Sullivan Taylor, Rogalska Anna, Vargas Leticia
Obstetrics and Gynecology, University of the Incarnate Word School of Osteopathic Medicine, San Antonio, USA.
Obstetrics and Gynecology, Metropolitan Hospital, San Antonio, USA.
Cureus. 2020 Sep 29;12(9):e10720. doi: 10.7759/cureus.10720.
Atrioventricular (AV) block in pregnancy is infrequently encountered and there is little management guidance available. We present a case of a 24-year-old G3P1011 at 24 weeks' gestation who presented to the obstetrics and gynecology clinic complaining of palpitations, fatigue, and dyspnea on exertion. Cardiology workup including an electrocardiogram (ECG) and Holter monitor detected second-degree type II (Mobitz) AV block with the longest asystole event lasting 15.8 seconds. A St. Jude's dual-chamber pacemaker (Abbott Laboratories, Abbott Park, IL) was implanted immediately. Standard radiation precautions were taken with additional shielding for the fetus. The patient experienced significant improvement in her symptoms. The patient went into labor at 37 3/7 weeks. Due to non-reassuring fetal heart tones, a cesarean section was performed, and a healthy baby girl was born. The management of heart block in pregnancy can be divided into involving those who are symptomatic and those who are asymptomatic. Symptoms of heart block can include palpitations, fatigue, dyspnea, and/or syncope; the presence of these symptoms warrants the placement of a pacemaker, preferably during pre-pregnancy or during the first two trimesters, as high-grade heart block is associated with significant mortality. Those who are in their last trimester or postpartum should consider the use of a temporary pacemaker as heart block could be due to pregnancy-related cardiovascular changes. For women with heart block, labor and delivery could result in worsening of bradycardia due to uterine contractions displacing blood into the central circulation. Most women with heart block do well in labor and delivery and having a pacemaker is not necessarily an indication for a cesarean section.

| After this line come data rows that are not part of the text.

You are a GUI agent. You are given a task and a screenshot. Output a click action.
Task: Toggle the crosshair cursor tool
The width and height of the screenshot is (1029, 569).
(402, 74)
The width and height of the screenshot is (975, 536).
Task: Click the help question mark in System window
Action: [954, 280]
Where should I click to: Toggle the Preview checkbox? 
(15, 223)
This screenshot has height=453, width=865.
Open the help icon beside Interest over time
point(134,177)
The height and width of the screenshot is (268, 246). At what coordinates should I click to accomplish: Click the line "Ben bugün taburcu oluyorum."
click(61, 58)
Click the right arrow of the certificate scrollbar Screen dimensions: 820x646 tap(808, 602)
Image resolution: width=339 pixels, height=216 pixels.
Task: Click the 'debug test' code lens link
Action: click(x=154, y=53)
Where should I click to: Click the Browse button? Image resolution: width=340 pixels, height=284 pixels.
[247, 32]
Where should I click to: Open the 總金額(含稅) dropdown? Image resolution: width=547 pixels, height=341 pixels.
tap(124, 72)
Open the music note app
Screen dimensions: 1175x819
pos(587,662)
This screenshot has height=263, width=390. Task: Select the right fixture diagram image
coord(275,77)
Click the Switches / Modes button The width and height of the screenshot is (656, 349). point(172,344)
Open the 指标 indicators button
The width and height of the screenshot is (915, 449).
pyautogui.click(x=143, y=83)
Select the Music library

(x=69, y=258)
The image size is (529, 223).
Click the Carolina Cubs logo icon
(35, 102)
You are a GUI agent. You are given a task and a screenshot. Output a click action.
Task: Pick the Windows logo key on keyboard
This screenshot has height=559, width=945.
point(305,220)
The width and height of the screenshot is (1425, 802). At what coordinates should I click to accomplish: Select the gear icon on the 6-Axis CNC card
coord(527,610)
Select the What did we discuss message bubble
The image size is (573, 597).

妊娠期房室传导阻滞较为罕见,且几乎没有可用的管理指南。我们报告一例24岁、孕3产1(G3P1011)、妊娠24周的孕妇,她因心悸、疲劳和劳力性呼吸困难就诊于妇产科门诊。包括心电图(ECG)和动态心电图监测在内的心脏检查发现二度II型(莫氏)房室传导阻滞,最长停搏事件持续15.8秒。立即植入了圣犹达双腔起搏器(雅培实验室,伊利诺伊州雅培公园)。采取了标准的辐射防护措施,并对胎儿进行了额外的屏蔽。患者症状有显著改善。患者在37 3/7周时临产。由于胎儿心率不令人放心,进行了剖宫产,娩出一名健康女婴。妊娠期心脏传导阻滞的管理可分为有症状者和无症状者。心脏传导阻滞的症状可包括心悸、疲劳、呼吸困难和/或晕厥;出现这些症状需要植入起搏器,最好在孕前或孕早期,因为高度心脏传导阻滞与显著的死亡率相关。处于妊娠晚期或产后的患者应考虑使用临时起搏器,因为心脏传导阻滞可能与妊娠相关的心血管变化有关。对于患有心脏传导阻滞的女性,分娩过程中子宫收缩将血液挤入体循环可能导致心动过缓加重。大多数患有心脏传导阻滞的女性在分娩过程中情况良好,有起搏器不一定是剖宫产的指征。